And will anyone other than Senator Carl Levin stand up to him?

When the senator from Michigan addressed the Foreign Policy Association's annual dinner at the end of May, he was one of the few high-profile Democrats to confront Cheney, accusing him of lying about torture and detention.

As chair of the Senate Armed Services Committee, Levin presided over an inquiry into detainees in U.S. custody and the publishing of a report on the inquiry. He is also an ex-officio member of the Senate Intelligence committee.

It doesn't take a security clearance to prove that the former vice president is lying. But Levin's access to classified documents did serve one purpose. He referred to CIA reports that Cheney wants declassified to vindicate the previous administration's use of what Cheney calls "enhanced interrogation techniques."

"Mr. Cheney has also claimed that the release of classified documents would prove his view that the techniques worked," Levin said. "But those classified documents say nothing about numbers of lives saved, nor do the documents connect acquisition of valuable intelligence to the use of the abusive techniques."

There is a certain irony in Cheney betting on the CIA to validate his version of history. I spent most of 2005 working on a book on Cheney. His relationship with the CIA, according to agency sources, was contemptuous and abusive.

Cheney's contempt for the agency goes back to the Gerald Ford administration. There, first as deputy chief of staff and later as chief of staff, Cheney supported a group of academics doing a comparative analysis of CIA programs. The group—called Team B—included Paul Wolfowitz and Scooter Libby. It operated under the assumption that the agency was "soft on the Soviet Union." Almost all of Team B's conclusions proved false.

As vice president, Cheney fired two of his personal CIA briefers because he was unsatisfied with the intelligence they provided on Iraq. It was an unprecedented act. In the run up to the Iraq War, Cheney and his chief of staff, Scooter Libby, visited CIA headquarters at least eight times to work on intelligence. Equally unprecedented. A CIA report described the pressure to which Cheney subjected agents as "brutal."
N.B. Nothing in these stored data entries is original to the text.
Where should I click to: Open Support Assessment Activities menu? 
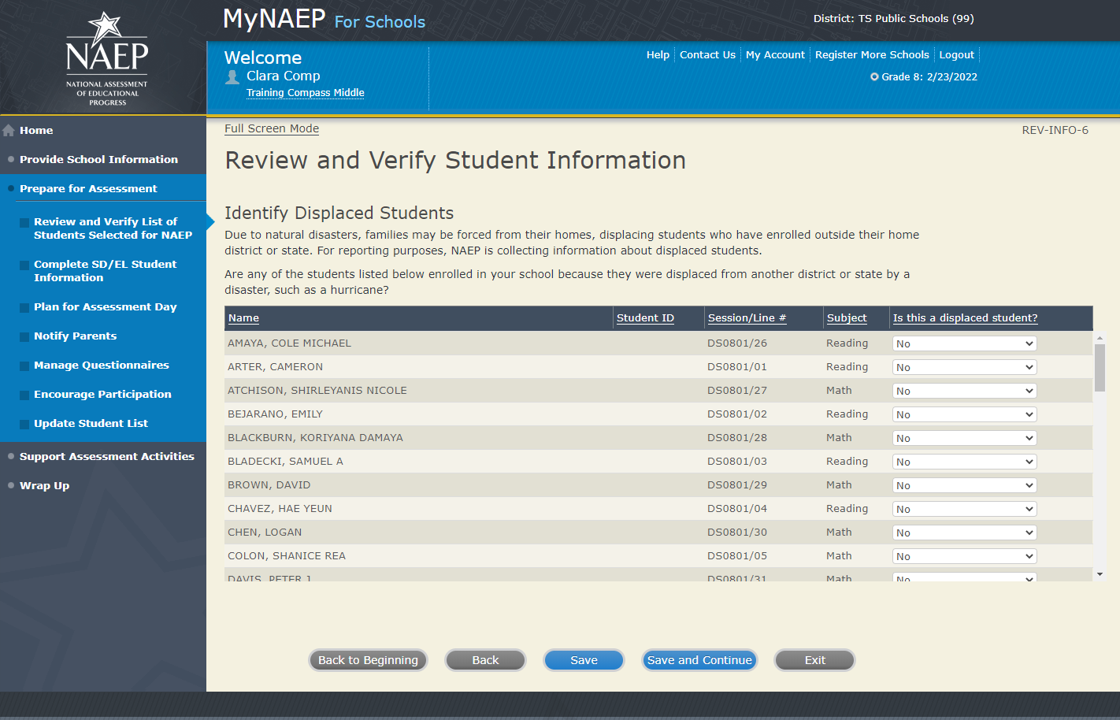click(106, 456)
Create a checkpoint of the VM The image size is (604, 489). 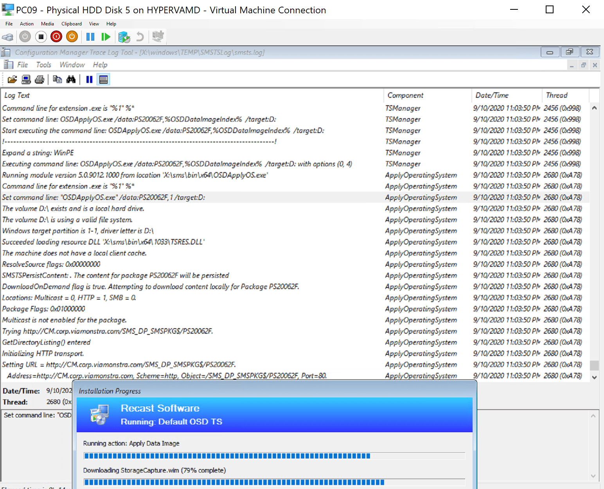[x=124, y=36]
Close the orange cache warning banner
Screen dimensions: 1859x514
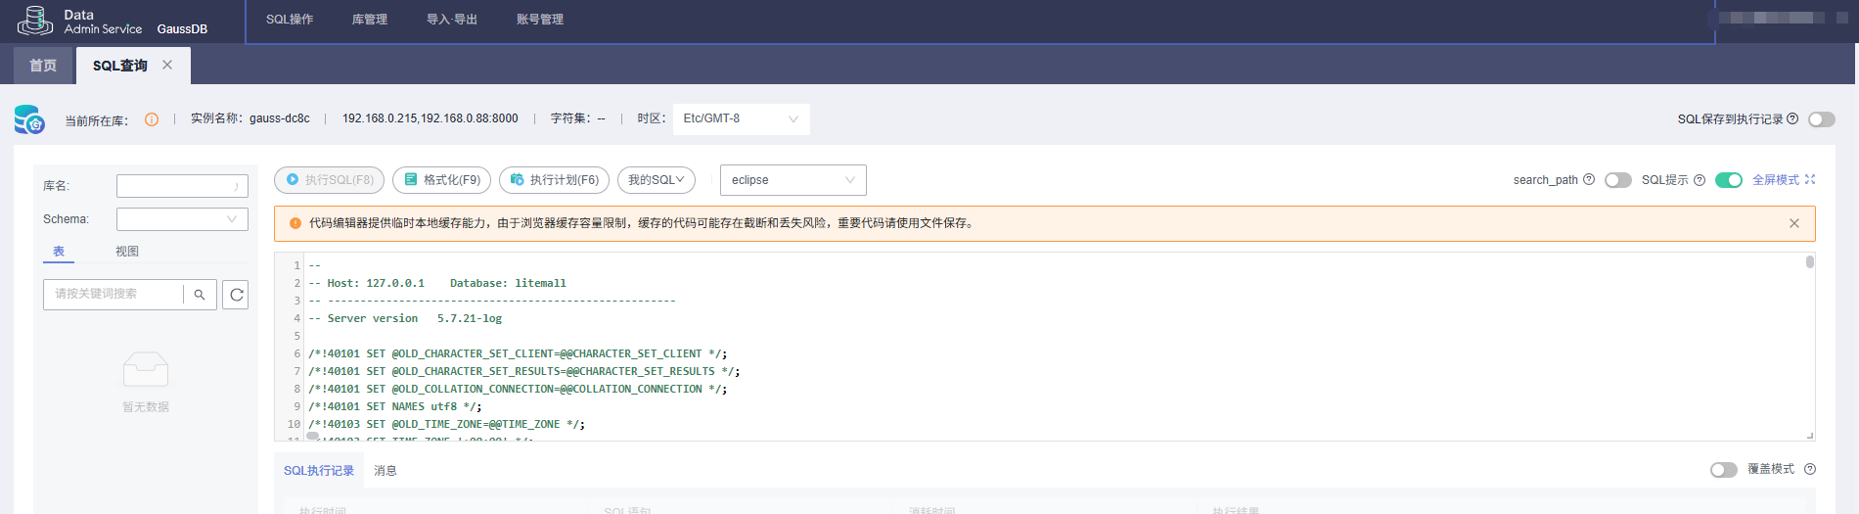[1794, 223]
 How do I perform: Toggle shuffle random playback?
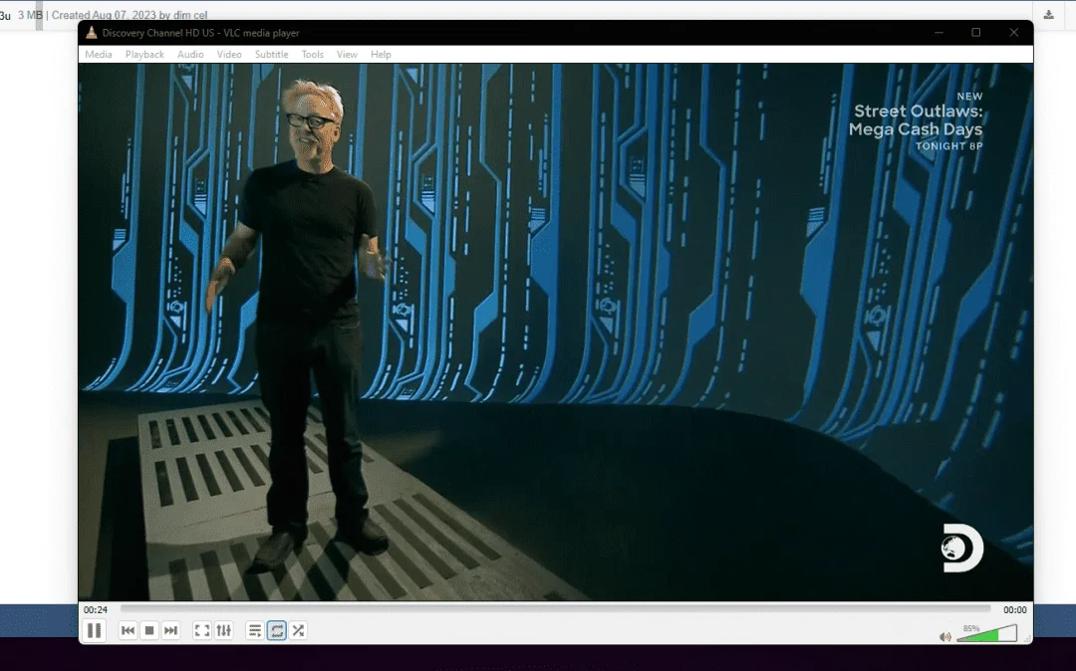click(x=299, y=630)
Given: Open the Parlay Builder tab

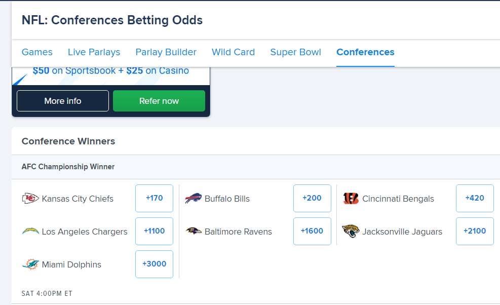Looking at the screenshot, I should click(x=166, y=52).
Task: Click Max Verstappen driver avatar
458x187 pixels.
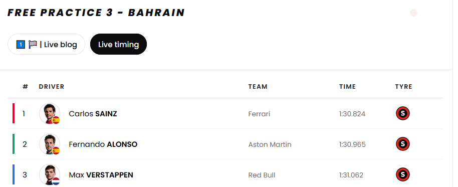Action: pyautogui.click(x=50, y=175)
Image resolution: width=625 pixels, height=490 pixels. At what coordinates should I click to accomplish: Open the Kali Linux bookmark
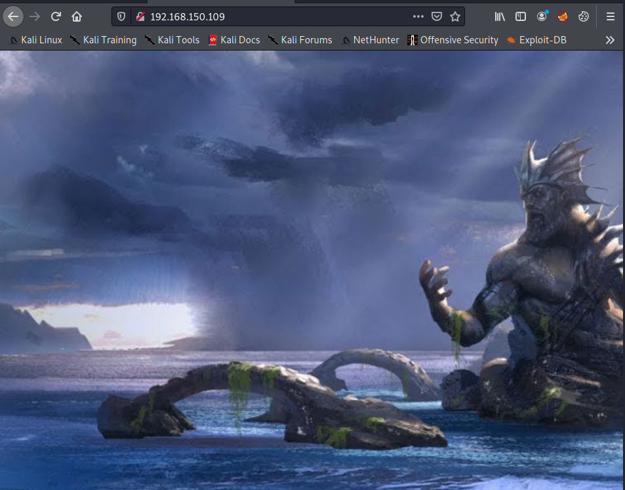36,40
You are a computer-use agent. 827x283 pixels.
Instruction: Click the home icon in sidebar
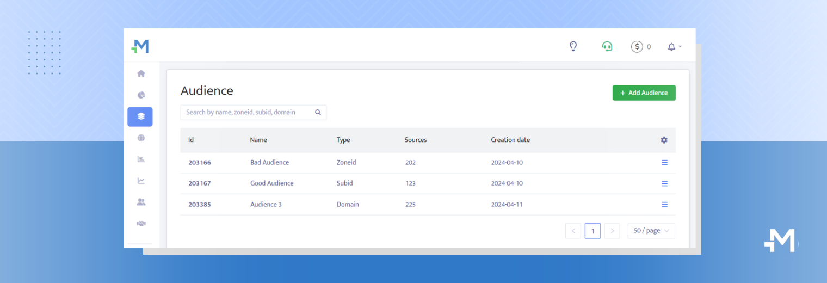tap(141, 73)
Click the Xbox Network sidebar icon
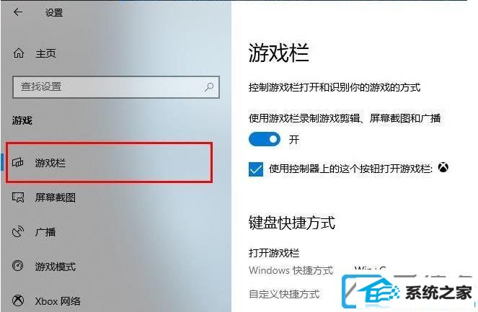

The vice president is a thug.

As is his daughter Liz, who has taken to the airways to defend Dad and torture. At the State Department, where she served as the principal deputy assistant for Near Eastern Affairs, Ms. Cheney tolerated no dissenting opinions, according to a source there. On two occasions while traveling in the Middle East, she informed U.S. ambassadors that she would be meeting with the head of state without them, according to an interview I did with Colin Powell's aide, Col. Lawrence Wilkerson. Ms. Cheney told one of the ambassadors to call Washington if he didn't like her decision. Meeting a head of state without the U.S. ambassador is unheard of.

The former vice president gets airtime because he's the former vice president. His daughter has been so thoroughly discredited that she should be paying infomercial rates.

Her argument on ABC's Good Morning America, that waterboarding is not torture because "we've done it to our own people," is refuted in the Senate Armed Services Committee report.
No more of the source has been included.